Chest radiograph revealing air streaks in the mediastinum.

Fig. 2

Computed tomography of the chest confirming pneumomediastinum with concurrent pneumorrhachis. (A) Computed tomography of the chest demonstrating air dissection along the bronchovascular sheath (white arrow) and the presence of air in the dorsum of the spinal canal (black arrow). (B) Coronal view of the computed tomography image showing air entering the spinal canal through the neural foramen (arrow) combined with right pneumothorax and subcutaneous emphysema.

DISCUSSION

Spontaneous pneumomediastinum (SPM) is defined as the presence of free air in the mediastinum without an apparent cause. This infrequent condition has been reported to occur in 1 in 30,000 emergency department referrals [1]. The combination of SPM and the presence of intraspinal air, known as pneumorrhachis, is an extremely rare presentation, and only a few reports of the concomitant occurrence of SPM and pneumorrhachis have previously been published [2-4].

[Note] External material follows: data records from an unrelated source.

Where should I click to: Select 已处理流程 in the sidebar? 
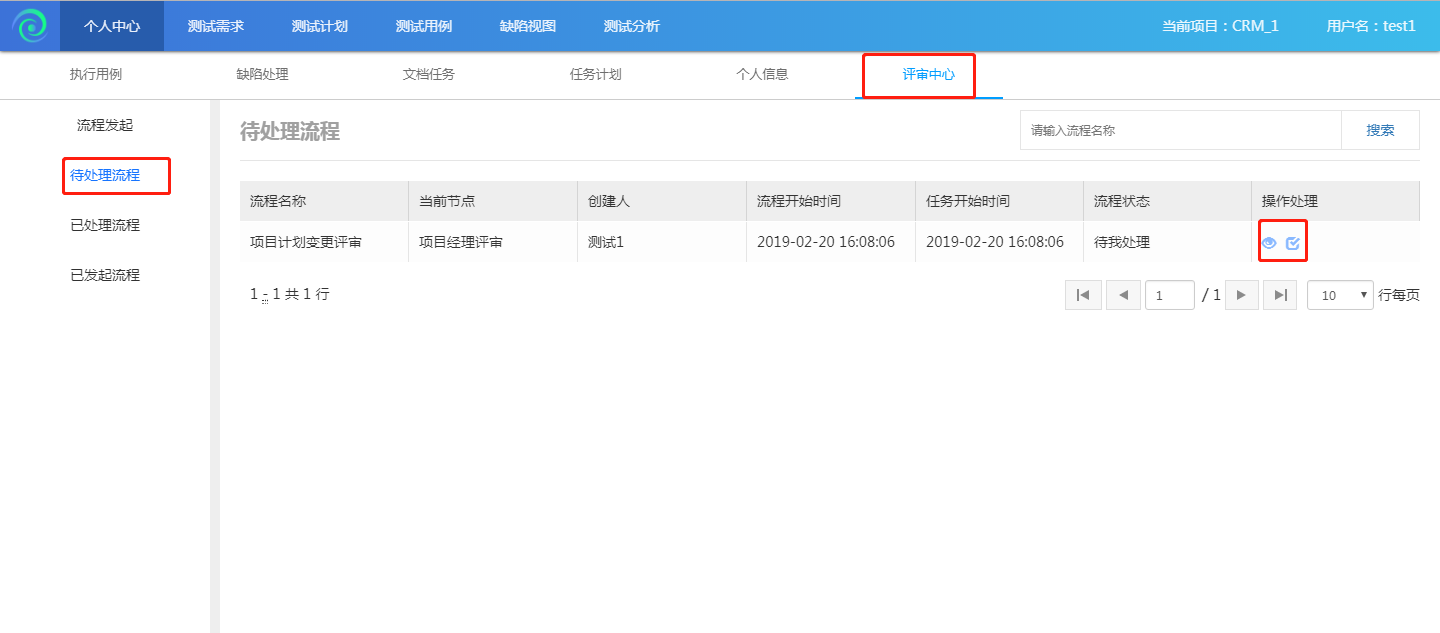(105, 225)
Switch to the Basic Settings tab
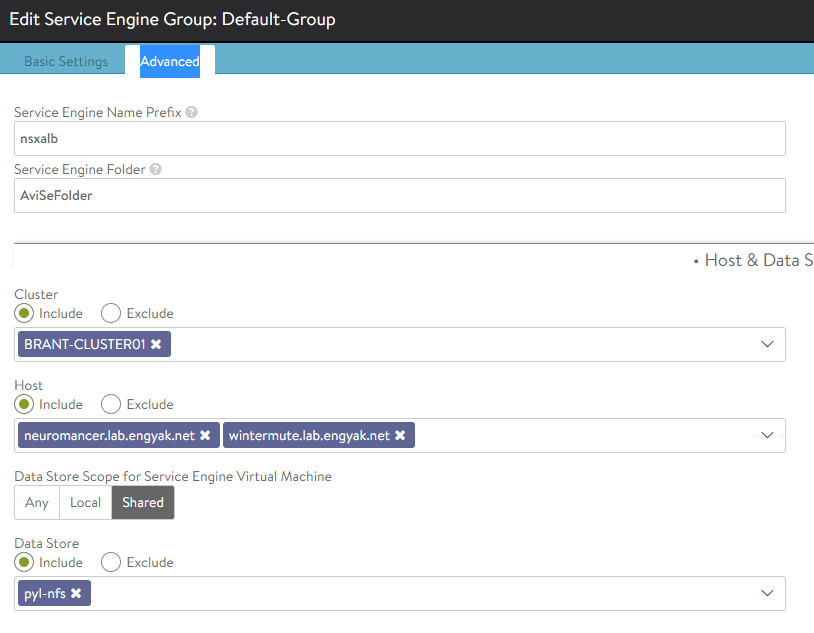 [x=66, y=61]
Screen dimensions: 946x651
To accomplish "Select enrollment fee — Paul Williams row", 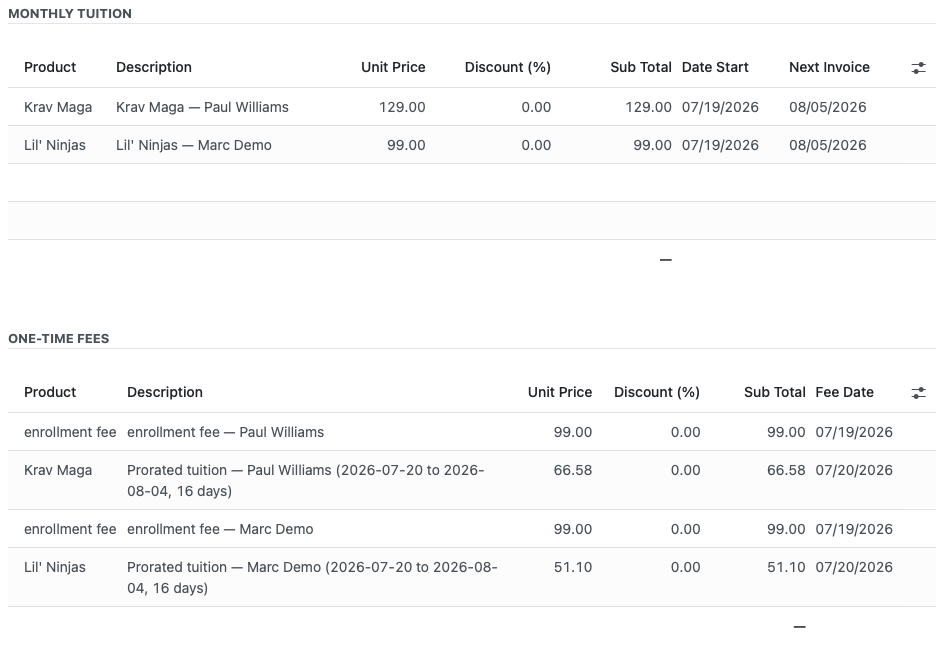I will [x=472, y=432].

SPM is associated with clinical circumstances in which the transalveolar pressure gradient increases abruptly, and is usually triggered by a Valsalva maneuver, violent coughing, or intense physical exertion. The leaked air from the ruptured alveoli dissects through the bronchovascular sheath to the hilum and then extends along fascial planes [5]. Further migration from the posterior mediastinum may result in the air passing through the neural foramina and entering the epidural space [6]. In the present case, pneumomediastinum coincided with pneumothorax, subcutaneous emphysema, and pneumorrhachis in the cervical and thoracic regions. This pattern is highly exceptional but still possible because air freely passes between body compartments along fascial planes (Fig. 2).

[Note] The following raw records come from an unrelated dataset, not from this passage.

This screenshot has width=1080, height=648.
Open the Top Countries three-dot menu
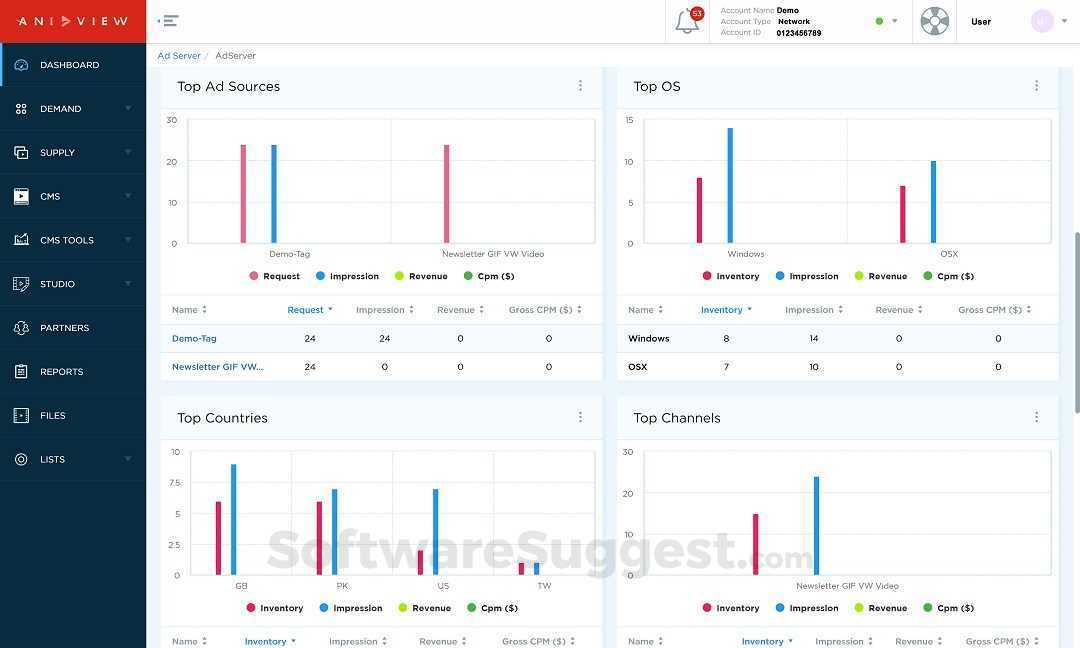click(580, 417)
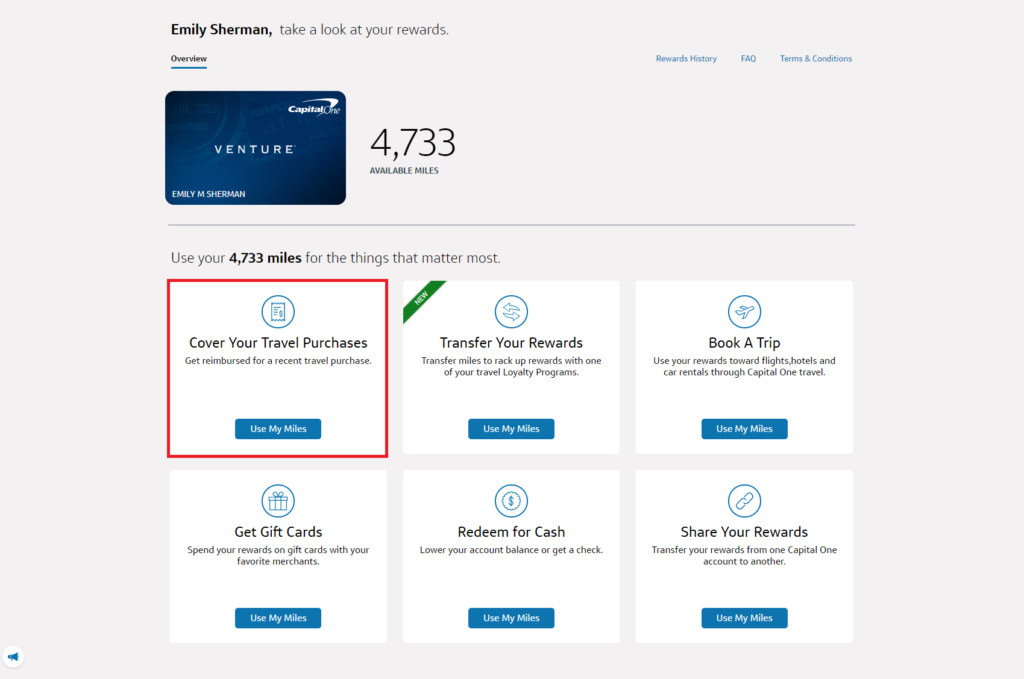Open the megaphone feedback icon in bottom corner
The width and height of the screenshot is (1024, 679).
(13, 657)
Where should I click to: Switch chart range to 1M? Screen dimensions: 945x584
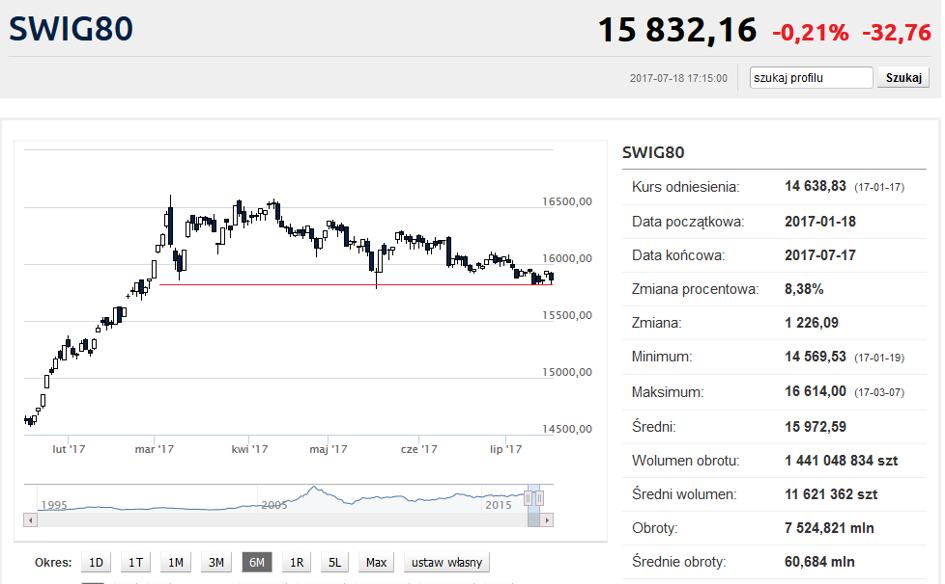pos(175,562)
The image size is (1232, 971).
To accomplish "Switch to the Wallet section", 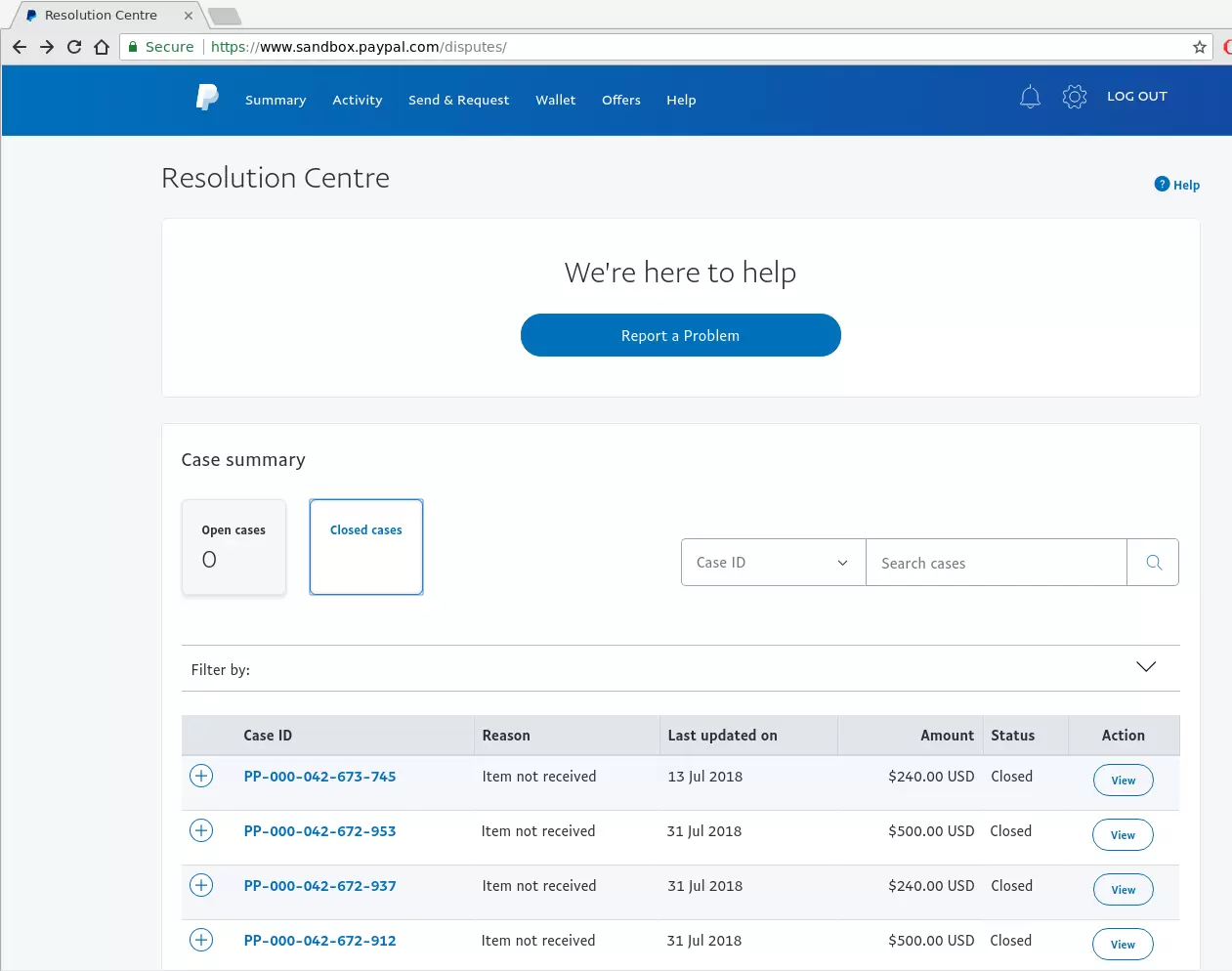I will point(555,100).
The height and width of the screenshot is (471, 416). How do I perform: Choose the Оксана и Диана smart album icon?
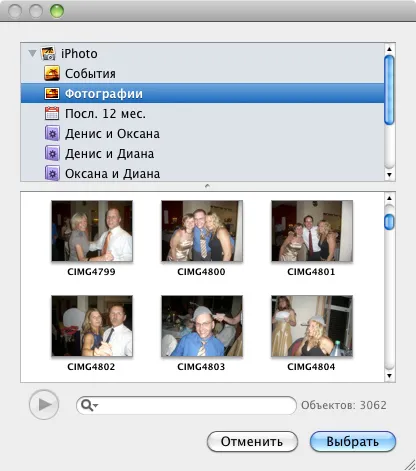(x=52, y=173)
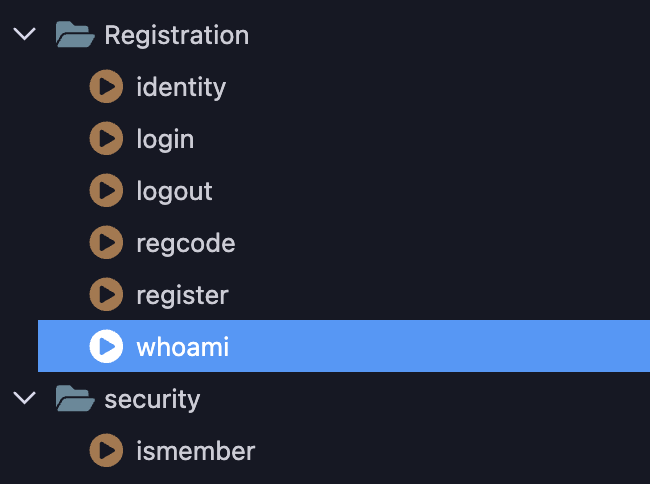Click the play icon next to identity
650x484 pixels.
click(x=106, y=86)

The clinical presentation of SPM is largely benign and self-limiting. The two most common presenting symptoms are chest pain and dyspnea. Computed tomography of the chest is considered the gold standard for diagnosing SPM [5]. When the possibility of aerodigestive tract perforation is a concern, a barium swallow, esophagoscopy, or bronchoscopy can be performed in highly suspicious cases. However, the routine use of such invasive procedures is no longer recommended. The management of patients with SPM consists mainly of conservative measures including rest, analgesics, and close observation. The utility of antibiotics, oxygen therapy, and restriction of oral intake is debatable.

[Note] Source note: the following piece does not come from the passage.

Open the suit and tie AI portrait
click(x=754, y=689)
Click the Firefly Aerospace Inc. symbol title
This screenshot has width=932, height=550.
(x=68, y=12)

Pneumorrhachis, which is also known as intraspinal pneumocele, epidural pneumatosis, or spinal emphysema, is usually an asymptomatic radiologic finding [6]. In trauma victims, it may be a marker of spinal fracture or hidden severe injuries, but non-traumatic or spontaneous pneumorrhachis has a favorable clinical outcome, resolving spontaneously when the underlying etiology is controlled. The most reliable diagnostic tool for pneumorrhachis is computed tomography of the spine. However, owing to its rarity and asymptomatic nature, targeted evaluation for early detection is difficult, although symptomatic pneumorrhachis has been reported [7]. Spontaneous pneumorrhachis is not harmful per se and does not require a specific medication or intervention, but a spine specialist should be consulted to evaluate the patient’s neurological status and rule out any associated concealed pathologies.

In our patient, SPM accompanied by pneumorrhachis was associated with influenza. The patient was diagnosed without invasive procedures, and supportive care was successfully administered.